In the pantheon of classic, Golden Age adventure games, few have held such a firm hold on me as Broken Sword. More grounded than LucasArts’ fare, funnier than Gabriel Knight, less crude than the Sierra greats—it stepped into the ring and took on a horde of PC gaming favorites, and it kicked some serious ass.
The first and best game in the series returns today in the form of Broken Sword: Shadows of the Templars Reforged, but this isn’t the first time Broken Sword has attempted a comeback. In 2010, Revolution released the Director’s Cut, a remaster with some new bits and pieces thrown in. It… wasn’t great.
Okay, that’s not entirely fair. It was still, for the most part, a brilliant adventure game, but the additions and tweaks were unnecessary and ruined the flow. For example, the original’s iconic opening – narrated by bumbling American tourist George Stobbart, moments before he’s nearly blown to pieces outside a Parisian café – is swapped out for a new prologue starring Nico Collard, George’s adventuring buddy and on-again, off-again girlfriend, and it just doesn’t work.
Lessons have been learned. Shadow of the Templars Reforged acknowledges that you can tinker with a formula too much and risk ruining it. Instead, this new remaster takes a lighter approach, preserving the vision of the original, and pretty much everything else, but with remastered art and audio.
The Director’s Cut’s prologue is gone, leaving the original opening fully intact. The changes made are small and sensible. One of the most noticeable is an elongated drain pipe that makes George’s comments about a murderous clown’s possible escape route more fitting. Yes, a drain pipe. So if you’re a Broken Sword veteran, this is definitely the game you remember.
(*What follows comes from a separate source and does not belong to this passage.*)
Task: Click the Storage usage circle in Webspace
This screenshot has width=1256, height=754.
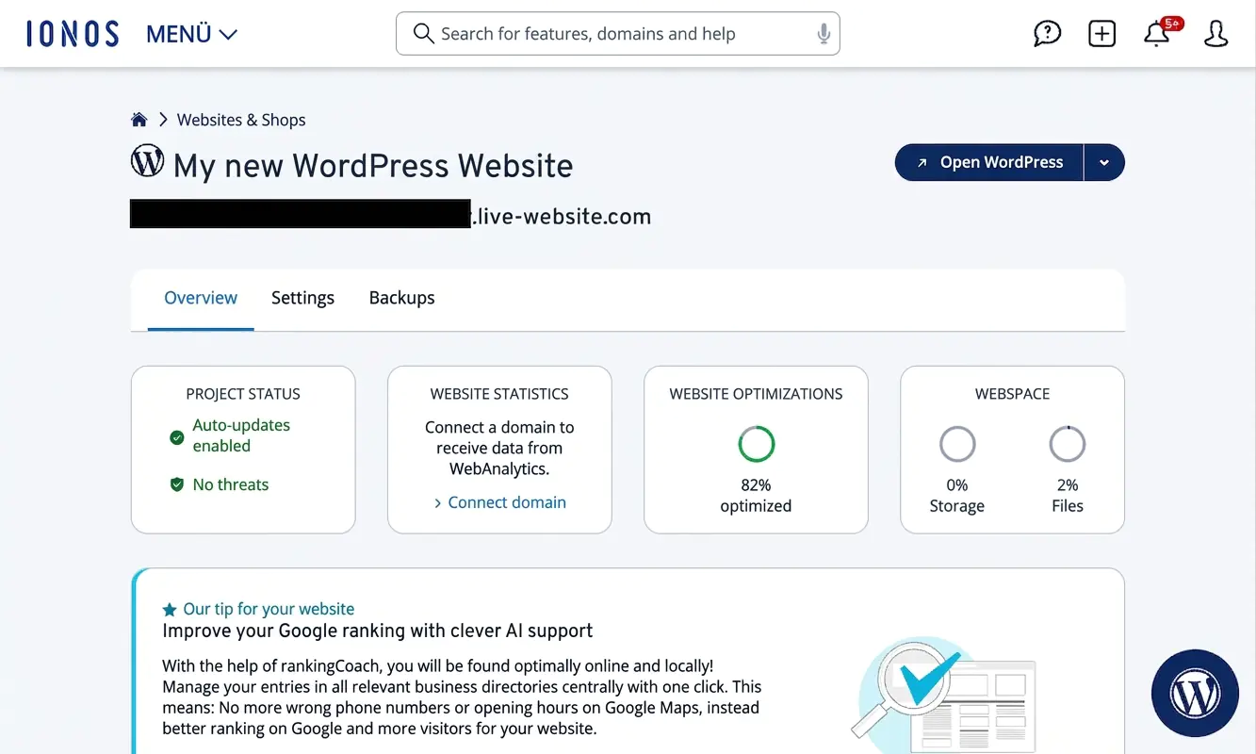Action: pos(956,443)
If it’s been a while since you joined George on his first adventure, you probably remember the lush art and probably forgot how pixelated it actually looked. Well, that doesn’t have to change now, as the 4K overhaul makes the backgrounds and character art sing.
Revolution has used AI to help with this, but this isn’t a case of AI-created art. Instead, Revolution has trained an AI model on its own sprites, using it to interpolate frames between the hand-drawn ones. So the result is a mix of new hand-drawn art, original sprites enhanced by AI, and facial expressions created by human animators.
Thinking back to disasters like Blade Runner: Enhanced Edition and GTA: The Definitive Edition, where the use of AI created all sorts of strange anomalies, I looked for oddities, but instead found nothing but improvements, like the little background posters outside the cafe, where the images on them are finally recognizable. George wears a kind of bewildered look on his face most of the time, which doesn’t always fit the scene, even if it does roughly fit George’s personality, but otherwise this is an absolutely stunning adventure game.
The audio has also been beefed up, though the improvements here are less noticeable. Dialogue still sounds a little tinny and muffled, but to be clear: it’s still much cleaner than the original. This is probably the best it could be without re-recording the entire thing, which was understandably too big a task.
A difficulty system — either Story or Classic — rounds out the small number of changes, and while Story mode isn’t for me, its addition isn’t an unwelcome one. While having the answers to riddles spoon-fed to you will miss out on the joy that comes from solving Broken Sword’s occasionally tricky puzzles, the gentler nudges — the way it stops you from repeating unnecessary actions or subtly directs you toward places you absolutely should be poking around — won’t.
This is a classic pixel hunting and inventory rummaging adventure game. You’ll spend a lot of time trying to use one item on another until you succeed (or until you figure out the right approach and avoid all the trial and error nonsense). While I’m a nostalgia nut who actually enjoys that sort of thing, the fact that you can bypass some of the nonsense doesn’t take away from the adventure.
What we’re left with is a great adventure filled with murderous clowns, strange cops, headstrong goats, and an American tourist who can’t stop strangers. And while this kind of adventure game is outdated (though definitely not dead, as evidenced by the fact that a new Broken Sword is on the way), George and Nico’s adventures around the world undeniably hold up. And this is the best way to enjoy it.